── Record set ──

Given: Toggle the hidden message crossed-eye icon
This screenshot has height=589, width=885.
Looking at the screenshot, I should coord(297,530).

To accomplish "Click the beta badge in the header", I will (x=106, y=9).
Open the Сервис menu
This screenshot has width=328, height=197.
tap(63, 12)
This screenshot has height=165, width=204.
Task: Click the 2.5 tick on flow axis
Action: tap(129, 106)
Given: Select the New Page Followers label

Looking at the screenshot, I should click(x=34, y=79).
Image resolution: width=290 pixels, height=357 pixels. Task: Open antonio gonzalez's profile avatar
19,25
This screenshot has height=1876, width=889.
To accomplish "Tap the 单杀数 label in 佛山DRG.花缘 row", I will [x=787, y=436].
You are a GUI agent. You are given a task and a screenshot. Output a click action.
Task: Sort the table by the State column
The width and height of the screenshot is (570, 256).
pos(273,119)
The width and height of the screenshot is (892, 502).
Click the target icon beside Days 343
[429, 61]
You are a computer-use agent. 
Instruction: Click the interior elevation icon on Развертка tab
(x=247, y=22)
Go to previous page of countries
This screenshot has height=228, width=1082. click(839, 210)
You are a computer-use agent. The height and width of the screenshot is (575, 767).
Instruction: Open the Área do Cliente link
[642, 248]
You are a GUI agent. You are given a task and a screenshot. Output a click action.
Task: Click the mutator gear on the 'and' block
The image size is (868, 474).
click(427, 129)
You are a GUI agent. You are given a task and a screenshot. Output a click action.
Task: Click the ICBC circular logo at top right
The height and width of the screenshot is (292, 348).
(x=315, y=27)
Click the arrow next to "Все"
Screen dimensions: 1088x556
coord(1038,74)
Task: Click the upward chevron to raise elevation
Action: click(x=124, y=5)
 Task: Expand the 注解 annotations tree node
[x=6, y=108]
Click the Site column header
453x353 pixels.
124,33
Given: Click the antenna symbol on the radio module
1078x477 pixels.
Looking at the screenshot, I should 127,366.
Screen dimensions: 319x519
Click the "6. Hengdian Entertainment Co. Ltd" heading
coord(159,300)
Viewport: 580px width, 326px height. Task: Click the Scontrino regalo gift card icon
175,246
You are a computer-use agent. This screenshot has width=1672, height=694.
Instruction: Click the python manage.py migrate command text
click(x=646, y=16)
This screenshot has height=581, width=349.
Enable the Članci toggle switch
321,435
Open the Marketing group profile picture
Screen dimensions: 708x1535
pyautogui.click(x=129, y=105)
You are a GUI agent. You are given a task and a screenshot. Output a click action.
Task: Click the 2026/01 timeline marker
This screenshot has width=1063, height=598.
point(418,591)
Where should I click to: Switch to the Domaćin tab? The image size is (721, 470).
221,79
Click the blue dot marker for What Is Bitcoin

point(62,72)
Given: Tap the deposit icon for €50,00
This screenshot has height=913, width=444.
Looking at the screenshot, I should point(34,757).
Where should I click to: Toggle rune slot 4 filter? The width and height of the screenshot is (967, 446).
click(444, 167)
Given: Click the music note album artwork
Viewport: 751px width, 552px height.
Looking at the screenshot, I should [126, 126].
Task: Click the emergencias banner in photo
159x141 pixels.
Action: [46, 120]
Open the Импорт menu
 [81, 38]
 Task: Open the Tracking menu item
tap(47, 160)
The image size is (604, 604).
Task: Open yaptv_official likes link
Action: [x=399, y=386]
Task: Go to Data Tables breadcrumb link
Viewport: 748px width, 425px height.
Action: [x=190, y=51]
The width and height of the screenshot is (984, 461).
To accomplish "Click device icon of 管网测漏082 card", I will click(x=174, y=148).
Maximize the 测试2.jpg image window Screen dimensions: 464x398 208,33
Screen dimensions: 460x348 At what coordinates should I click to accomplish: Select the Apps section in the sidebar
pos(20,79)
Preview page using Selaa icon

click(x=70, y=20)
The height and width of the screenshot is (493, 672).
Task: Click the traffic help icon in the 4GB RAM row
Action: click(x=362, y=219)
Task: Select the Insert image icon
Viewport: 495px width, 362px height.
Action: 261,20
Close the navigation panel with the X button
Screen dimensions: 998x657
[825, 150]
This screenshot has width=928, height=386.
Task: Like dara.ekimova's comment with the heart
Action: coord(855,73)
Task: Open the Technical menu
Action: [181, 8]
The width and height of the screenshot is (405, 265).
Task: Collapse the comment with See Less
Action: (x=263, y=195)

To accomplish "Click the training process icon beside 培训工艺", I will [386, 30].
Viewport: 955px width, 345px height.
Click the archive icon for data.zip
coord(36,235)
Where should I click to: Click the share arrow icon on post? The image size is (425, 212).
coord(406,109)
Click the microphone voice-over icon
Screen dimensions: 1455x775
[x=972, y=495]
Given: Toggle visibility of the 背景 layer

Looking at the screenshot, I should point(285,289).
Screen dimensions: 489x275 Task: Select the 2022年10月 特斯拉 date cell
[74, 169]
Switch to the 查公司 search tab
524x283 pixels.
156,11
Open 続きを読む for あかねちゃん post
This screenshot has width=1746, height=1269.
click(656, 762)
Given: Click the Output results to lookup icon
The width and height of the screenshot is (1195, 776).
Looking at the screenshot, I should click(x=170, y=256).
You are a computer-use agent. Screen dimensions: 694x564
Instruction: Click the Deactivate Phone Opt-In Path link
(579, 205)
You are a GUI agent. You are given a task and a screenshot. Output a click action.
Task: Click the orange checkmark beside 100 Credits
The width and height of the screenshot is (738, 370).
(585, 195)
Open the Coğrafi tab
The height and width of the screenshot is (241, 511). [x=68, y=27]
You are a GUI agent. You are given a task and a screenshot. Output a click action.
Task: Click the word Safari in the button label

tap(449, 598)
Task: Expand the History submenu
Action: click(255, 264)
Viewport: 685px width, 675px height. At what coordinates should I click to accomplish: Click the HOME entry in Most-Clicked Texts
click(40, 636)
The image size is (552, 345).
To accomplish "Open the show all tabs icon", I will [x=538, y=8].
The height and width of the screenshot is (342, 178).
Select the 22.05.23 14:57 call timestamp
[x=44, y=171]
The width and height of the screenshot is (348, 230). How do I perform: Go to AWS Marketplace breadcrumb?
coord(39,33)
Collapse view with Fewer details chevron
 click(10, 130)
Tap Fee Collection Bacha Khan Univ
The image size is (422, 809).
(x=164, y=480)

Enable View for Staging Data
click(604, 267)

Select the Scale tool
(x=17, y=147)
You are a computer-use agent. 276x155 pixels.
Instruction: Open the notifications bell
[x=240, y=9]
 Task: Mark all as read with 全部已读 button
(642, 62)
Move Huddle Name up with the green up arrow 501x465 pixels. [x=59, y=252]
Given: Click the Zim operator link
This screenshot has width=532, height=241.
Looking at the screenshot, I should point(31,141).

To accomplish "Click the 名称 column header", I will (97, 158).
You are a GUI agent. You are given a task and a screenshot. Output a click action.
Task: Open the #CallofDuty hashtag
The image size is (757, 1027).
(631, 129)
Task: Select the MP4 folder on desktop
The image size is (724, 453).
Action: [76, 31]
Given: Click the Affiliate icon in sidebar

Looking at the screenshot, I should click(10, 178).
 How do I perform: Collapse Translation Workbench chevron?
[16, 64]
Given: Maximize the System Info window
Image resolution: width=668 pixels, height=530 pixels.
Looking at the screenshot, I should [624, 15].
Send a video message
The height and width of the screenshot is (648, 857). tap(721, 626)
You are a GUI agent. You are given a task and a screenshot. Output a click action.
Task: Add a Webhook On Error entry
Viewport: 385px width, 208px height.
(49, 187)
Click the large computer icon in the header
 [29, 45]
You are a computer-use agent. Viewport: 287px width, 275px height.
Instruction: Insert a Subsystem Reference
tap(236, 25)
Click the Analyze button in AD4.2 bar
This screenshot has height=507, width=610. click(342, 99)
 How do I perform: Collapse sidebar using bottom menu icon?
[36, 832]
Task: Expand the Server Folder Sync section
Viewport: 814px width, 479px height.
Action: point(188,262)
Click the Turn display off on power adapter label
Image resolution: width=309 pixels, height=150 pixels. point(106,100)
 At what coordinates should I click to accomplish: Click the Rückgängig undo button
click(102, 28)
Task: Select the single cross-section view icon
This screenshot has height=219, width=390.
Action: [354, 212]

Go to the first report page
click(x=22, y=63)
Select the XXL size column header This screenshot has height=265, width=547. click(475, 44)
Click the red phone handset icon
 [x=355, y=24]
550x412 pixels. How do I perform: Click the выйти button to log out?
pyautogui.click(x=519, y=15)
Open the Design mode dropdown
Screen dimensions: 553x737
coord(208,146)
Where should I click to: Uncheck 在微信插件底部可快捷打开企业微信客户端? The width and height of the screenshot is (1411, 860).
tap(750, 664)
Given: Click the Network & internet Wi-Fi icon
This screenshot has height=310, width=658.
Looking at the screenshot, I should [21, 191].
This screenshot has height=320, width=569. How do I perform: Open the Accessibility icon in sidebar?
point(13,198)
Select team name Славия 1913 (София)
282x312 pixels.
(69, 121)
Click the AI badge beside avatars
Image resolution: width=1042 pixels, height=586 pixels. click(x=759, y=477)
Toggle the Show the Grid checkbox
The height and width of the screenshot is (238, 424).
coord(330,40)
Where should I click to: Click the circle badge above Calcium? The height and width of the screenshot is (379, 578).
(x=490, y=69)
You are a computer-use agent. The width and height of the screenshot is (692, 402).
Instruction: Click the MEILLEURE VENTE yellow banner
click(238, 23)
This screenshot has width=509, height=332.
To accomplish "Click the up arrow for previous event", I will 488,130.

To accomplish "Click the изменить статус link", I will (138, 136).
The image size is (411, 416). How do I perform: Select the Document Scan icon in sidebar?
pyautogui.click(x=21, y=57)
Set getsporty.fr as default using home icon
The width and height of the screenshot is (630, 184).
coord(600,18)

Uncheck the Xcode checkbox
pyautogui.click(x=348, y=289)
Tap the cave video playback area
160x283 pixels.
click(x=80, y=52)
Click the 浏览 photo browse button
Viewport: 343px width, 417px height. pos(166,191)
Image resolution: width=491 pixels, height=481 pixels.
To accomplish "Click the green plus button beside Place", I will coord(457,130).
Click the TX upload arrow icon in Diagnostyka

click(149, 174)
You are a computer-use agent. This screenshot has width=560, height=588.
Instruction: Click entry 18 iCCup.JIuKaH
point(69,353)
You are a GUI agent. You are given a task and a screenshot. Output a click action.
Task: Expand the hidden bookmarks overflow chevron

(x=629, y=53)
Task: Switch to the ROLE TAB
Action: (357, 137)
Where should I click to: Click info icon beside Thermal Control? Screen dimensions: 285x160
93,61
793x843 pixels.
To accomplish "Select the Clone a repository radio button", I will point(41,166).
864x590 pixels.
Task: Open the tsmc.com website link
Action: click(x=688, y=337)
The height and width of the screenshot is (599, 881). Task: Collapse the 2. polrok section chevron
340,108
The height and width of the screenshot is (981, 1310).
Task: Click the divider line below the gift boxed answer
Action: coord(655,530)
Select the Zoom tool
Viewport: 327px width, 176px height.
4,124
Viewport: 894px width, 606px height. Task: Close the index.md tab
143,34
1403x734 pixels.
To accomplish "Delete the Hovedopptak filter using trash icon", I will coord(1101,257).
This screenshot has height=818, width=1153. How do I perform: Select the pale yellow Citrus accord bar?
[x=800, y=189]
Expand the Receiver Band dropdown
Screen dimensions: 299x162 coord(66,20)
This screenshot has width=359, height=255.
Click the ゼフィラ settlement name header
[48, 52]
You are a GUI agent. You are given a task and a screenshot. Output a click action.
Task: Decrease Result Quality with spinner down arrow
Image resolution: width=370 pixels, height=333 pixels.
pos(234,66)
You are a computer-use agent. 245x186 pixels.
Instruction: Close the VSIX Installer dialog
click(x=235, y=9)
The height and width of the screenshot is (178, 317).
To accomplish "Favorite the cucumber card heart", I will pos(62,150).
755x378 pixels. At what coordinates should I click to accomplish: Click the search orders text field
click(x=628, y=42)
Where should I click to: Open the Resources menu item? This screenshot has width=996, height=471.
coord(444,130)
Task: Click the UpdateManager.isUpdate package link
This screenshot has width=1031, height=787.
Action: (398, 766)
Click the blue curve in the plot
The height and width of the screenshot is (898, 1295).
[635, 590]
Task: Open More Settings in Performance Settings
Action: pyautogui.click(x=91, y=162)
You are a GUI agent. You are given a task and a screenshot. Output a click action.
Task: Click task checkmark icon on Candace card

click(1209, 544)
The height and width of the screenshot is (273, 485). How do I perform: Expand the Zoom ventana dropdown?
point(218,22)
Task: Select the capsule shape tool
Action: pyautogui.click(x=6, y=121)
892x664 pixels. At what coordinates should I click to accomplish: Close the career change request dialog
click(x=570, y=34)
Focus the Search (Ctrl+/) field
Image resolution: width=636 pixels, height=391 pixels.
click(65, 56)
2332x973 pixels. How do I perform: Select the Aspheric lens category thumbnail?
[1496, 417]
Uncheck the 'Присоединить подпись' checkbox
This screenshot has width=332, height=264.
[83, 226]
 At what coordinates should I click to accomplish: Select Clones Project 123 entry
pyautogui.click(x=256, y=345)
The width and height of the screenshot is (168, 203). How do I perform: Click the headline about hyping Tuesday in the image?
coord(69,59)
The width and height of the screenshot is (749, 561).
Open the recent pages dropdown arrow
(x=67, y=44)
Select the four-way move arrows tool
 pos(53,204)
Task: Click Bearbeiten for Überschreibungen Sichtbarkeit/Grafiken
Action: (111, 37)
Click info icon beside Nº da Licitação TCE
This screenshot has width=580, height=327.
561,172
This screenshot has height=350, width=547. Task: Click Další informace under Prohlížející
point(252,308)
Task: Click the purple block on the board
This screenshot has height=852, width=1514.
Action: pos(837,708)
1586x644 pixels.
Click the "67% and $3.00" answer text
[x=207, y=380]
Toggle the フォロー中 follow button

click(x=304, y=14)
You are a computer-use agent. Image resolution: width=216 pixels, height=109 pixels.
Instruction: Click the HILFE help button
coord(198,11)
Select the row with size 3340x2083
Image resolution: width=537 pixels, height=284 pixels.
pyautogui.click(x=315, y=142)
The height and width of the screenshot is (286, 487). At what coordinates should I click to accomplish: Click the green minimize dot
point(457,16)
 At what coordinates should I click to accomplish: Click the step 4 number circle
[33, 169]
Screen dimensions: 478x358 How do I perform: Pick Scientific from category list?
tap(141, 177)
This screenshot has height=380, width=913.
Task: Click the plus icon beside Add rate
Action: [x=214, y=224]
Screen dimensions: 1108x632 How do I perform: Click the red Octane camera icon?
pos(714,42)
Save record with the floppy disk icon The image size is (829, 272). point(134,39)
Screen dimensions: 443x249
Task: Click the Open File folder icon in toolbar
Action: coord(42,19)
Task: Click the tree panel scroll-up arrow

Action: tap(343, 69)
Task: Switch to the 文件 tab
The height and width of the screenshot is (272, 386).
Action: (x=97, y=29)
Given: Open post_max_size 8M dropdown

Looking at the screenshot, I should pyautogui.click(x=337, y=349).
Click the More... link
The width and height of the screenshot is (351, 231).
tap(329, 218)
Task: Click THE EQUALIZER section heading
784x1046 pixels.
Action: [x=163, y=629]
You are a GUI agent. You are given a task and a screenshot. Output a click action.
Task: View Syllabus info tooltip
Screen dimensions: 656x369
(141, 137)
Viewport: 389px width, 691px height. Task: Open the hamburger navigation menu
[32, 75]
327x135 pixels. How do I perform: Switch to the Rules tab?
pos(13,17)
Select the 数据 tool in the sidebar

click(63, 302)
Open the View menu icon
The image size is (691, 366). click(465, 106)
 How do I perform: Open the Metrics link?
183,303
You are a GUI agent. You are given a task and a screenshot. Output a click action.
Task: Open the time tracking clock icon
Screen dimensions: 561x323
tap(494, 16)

───

◆ **Task goal**
Where the string "block" occurs in a line of the listing, copy the line.

◆ **Result**
Task: Click the mutator gear on the 'and' block
Task: Click the purple block on the board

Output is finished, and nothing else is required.